#### PAGINATEKST
2.3.1. Uit de stukken en het verhandelde ter zitting, blijkt dat tijdens de vergadering van de monumentencommissie die heeft geleid tot het advies van 7 september 2009, drie leden aanwezig waren, hetgeen in overeenstemming is met de toen geldende Verordening monumentencommissie 2003. Op 28 januari 2010 is een nieuwe Verordening monumentencommissie vastgesteld. Op grond van deze verordening dient met drie leden te worden vergaderd, maar kan de vergadering bij verhindering plaatsvinden met twee leden. Tijdens de vergadering die heeft geleid tot het advies van 6 september 2010, waren twee leden aanwezig. Het betoog van [appellanten] dat bedoeld advies op ondeugdelijke wijze tot stand is gekomen, omdat de nieuwe verordening niet op het bouwplan van toepassing is nu deze dateert van na het besluit van 8 maart 2010, leidt niet tot het door hen daarmee beoogde doel, reeds omdat ook op grond van de verordening uit 2003 de monumentencommissie kon vergaderen met minder dan drie leden.
Het betoog van [appellanten] dat de rechtbank niet heeft onderkend dat de voormelde twee leden niet over de vereiste expertise beschikken faalt eveneens. Het college heeft aannemelijk gemaakt dat bedoelde personen deskundig zijn op de terreinen die in de Verordeningen monumentencommissie zijn voorgeschreven.
2.4. [appellanten] betogen verder dat de rechtbank ten onrechte heeft overwogen dat het college in redelijkheid vrijstelling van het bestemmingsplan kon verlenen. Zij voeren hiertoe aan dat, samengevat weergegeven, het college onvoldoende heeft onderbouwd dat het bouwplan geen afbreuk doet aan het beschermde stadsgezicht.

#### OPDRACHT
Ga verder met de uitspraak over het bouwplan en de monumentencommissie, te beginnen na de laatste zin.

Rijen voor het lokaliseren van woorden en elementen

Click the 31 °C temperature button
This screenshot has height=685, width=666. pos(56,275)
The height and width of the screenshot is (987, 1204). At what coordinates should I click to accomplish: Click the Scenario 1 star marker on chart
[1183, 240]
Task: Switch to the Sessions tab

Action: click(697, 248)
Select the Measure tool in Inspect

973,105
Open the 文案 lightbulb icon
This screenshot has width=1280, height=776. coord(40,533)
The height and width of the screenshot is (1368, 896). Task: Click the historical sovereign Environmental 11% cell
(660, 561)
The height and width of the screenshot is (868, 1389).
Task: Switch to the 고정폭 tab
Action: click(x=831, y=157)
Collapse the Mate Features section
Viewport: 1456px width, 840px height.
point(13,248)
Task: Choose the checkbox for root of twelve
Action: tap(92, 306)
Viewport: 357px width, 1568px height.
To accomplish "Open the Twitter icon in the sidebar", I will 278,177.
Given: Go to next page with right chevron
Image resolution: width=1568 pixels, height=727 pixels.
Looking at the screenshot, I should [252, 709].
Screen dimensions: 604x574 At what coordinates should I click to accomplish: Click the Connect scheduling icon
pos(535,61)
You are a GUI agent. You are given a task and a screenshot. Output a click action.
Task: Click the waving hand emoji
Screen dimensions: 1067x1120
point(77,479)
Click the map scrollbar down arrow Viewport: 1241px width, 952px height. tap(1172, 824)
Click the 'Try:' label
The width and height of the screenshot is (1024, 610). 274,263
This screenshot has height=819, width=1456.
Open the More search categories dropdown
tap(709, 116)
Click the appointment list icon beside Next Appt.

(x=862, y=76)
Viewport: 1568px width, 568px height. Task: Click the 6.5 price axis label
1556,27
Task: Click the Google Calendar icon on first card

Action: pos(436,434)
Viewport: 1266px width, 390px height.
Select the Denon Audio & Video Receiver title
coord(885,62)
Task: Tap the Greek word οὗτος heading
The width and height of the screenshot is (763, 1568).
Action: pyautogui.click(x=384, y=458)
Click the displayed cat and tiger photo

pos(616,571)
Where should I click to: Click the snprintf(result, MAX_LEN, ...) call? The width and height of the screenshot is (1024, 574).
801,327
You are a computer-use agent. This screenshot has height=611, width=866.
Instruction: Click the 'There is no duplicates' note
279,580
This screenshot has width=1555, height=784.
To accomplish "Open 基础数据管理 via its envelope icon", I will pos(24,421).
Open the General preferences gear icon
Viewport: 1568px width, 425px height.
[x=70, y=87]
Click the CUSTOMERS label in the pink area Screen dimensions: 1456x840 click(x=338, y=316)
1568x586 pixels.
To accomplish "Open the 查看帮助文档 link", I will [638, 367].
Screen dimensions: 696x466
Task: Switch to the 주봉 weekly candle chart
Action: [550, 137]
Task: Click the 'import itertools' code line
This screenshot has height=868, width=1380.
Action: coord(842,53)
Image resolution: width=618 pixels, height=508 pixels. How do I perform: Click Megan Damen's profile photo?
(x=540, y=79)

#### ANTWOORD
2.4.1. De rechtbank heeft terecht overwogen dat het college zich in redelijkheid op het standpunt heeft kunnen stellen dat bij de verlening van de vrijstelling voldoende rekening is gehouden met de waarden van het beschermde stadsgezicht, en dat het daarbij betekenis heeft mogen toekennen aan het Beeldkwaliteitsplan Riethorst en omgeving (hierna: het beeldkwaliteitsplan) en aan de cultuurhistorische analyse, waarmee de monumentencommissie in november 2009 heeft ingestemd en die daarna onderdeel is gaan uitmaken van de ruimtelijke onderbouwing. Het betoog van [appellanten] dat uit een inspectierapport van de Erfgoedinspectie van juni 2010 blijkt dat in de oude kern van Geertruidenberg de waarden van het beschermde stadsgezicht worden aangetast, en dat bij de behandeling van het bouwplan de cultuurhistorische waarden niet kaderstellend zijn geweest, faalt reeds omdat, naar ter zitting is gebleken, dit rapport ziet op een andere locatie dan die waar het bouwplan op ziet. Het betoog van [appellanten] dat de Rijksdienst voor Archeologie, Cultuurlandschap en Monumenten, thans Rijksdienst voor Cultureel Erfgoed (hierna: de rijksdienst), zich in zijn brief van 22 april 2009 kritisch heeft uitgelaten over de herziening van het bestemmingsplan die tevens ziet op de gronden waar het bouwplan is gelegen, treft evenmin doel nu, naar ter zitting is gebleken, van de rijksdienst inmiddels een positief advies is ontvangen. Daarbij komt dat, zoals ook de rechtbank terecht heeft overwogen, een positief advies van de rijksdienst niet is vereist. Ter zitting is voorts gebleken dat volgens het beeldkwaliteitsplan, dat betrekking heeft op het gehele plangebied, de bouwhoogten toenemen naarmate het centrum van Geertruidenberg dichter wordt genaderd en in het centrum hoogten van dertien tot zestien meter voorkomen.
Voorts heeft de rechtbank terecht overwogen dat het door [appellanten] overgelegde rapport van [partij] van 27 november 2010, niet leidt tot het oordeel dat het college onvoldoende rekening heeft gehouden met het beschermde stadsgezicht. De kritiek van [partij] op het bouwplan betreft het advies van de rijksdienst van 22 april 2009 en het standpunt van de commissie bezwaarschriften dat uit het advies van de monumentencommissie van 7 september 2009 niet kan worden opgemaakt dat de monumentencommissie tevens een welstandstoets heeft verricht. Wat er ook zij van de door [appellanten] overgelegde brief van [gemachtigde] van 20 juni 2011, waarin deze de deskundigheid van [partij] heeft toegelicht, is met het advies van de monumentencommissie van 6 september 2010 aan de opmerking van de commissie bezwaarschriften tegemoetgekomen, en heeft de rijksdienst, zoals de Afdeling hiervoor heeft overwogen, zich inmiddels positief uitgesproken over het bouwplan.
Het betoog faalt.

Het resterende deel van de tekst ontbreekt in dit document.